We love small country towns, which is perhaps odd given we both grew up in small towns and longed to leave them as teenagers. I think maybe there’s something about choosing a small town as an adult, or maybe it’s just that in mid-life we are more in tune with the lifestyle of small towns now than we were at sixteen or seventeen.
Most often we spend our holidays or short breaks in small towns but they are generally small towns where alongside the history and the views, there are communities where there’s a bit of city life infused. We might be outside the city but we still want options for good food and coffee.
For this reason, we chose Braidwood as our recent getaway. Braidwood is just over an hour from Canberra. To Canberrans, it’s most known as the town you pass through on the way to the coast. It’s the place where you might stop at the very well known bakery for a meat pie or a pastry and a coffee. Almost every time we drive through Braidwood, even if we stop, we say to each other ‘we should come here more often’ and so in our desire to explore places closer to home, we planned a weekend in Braidwood.
If you’ve ever seen the movie The Year My Voice Broke then you’ve seen Braidwood. It was the perfect setting for the bleak film starring a young Noah Taylor and Ben Mendelsohn.
You drive into town along a wide, almost empty road.
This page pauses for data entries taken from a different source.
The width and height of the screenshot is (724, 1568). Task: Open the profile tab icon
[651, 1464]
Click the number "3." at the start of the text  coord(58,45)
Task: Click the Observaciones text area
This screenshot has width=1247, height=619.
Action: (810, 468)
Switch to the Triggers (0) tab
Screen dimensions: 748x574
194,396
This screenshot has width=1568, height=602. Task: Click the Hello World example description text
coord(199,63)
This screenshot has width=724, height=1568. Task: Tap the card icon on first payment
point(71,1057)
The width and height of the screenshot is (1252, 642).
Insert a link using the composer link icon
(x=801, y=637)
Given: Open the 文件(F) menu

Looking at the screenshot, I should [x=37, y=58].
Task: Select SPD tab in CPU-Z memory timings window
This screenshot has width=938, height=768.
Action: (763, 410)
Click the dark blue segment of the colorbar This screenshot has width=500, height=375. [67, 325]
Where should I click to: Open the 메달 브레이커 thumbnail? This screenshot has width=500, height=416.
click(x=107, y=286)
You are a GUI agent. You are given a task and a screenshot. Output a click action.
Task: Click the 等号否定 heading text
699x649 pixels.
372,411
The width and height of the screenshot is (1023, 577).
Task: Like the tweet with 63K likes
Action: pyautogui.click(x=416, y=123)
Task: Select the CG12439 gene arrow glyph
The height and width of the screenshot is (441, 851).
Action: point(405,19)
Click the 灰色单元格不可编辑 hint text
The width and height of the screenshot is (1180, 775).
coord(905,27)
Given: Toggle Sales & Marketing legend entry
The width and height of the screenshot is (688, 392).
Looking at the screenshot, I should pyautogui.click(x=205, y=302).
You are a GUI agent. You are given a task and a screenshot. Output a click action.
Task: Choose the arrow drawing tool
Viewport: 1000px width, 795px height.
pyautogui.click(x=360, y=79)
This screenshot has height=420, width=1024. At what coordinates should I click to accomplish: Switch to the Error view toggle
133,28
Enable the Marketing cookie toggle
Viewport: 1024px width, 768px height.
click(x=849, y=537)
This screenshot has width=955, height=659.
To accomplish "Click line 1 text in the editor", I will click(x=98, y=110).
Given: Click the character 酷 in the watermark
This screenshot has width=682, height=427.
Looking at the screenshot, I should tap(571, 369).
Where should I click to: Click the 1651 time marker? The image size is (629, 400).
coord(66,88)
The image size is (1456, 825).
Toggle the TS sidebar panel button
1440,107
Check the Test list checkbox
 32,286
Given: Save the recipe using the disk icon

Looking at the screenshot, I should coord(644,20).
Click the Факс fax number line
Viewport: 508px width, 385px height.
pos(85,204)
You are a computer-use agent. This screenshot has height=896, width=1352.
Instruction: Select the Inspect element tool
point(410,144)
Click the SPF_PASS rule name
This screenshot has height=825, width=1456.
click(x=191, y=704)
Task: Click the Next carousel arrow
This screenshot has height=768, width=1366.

A few small houses and the old Braidwood hotel welcoming you. Just like many small Australian towns.
Once you hit the main street, it’s all about the old buildings. You’ve gotta love a town that features as one of its most prominent buildings, a Literary Institute.
In the centre of town is a beautiful big park with some amazing trees – imposing beauties that are raining autumn leaves by day and, by night, are lit up in the most stunning way. Sean took this photo on way to the pub on the first night.
The other thing about Braidwood, the thing that I really should have remembered before we left home is how very cold it is. It’s still only autumn here but mornings and evenings in Braidwood were bone chilling. Because the weather has mild lately, I only packed light knitwear, nothing heavy. I know! What was I thinking? I ended up having to buy a polar fleece wrap on Saturday morning, just to survive.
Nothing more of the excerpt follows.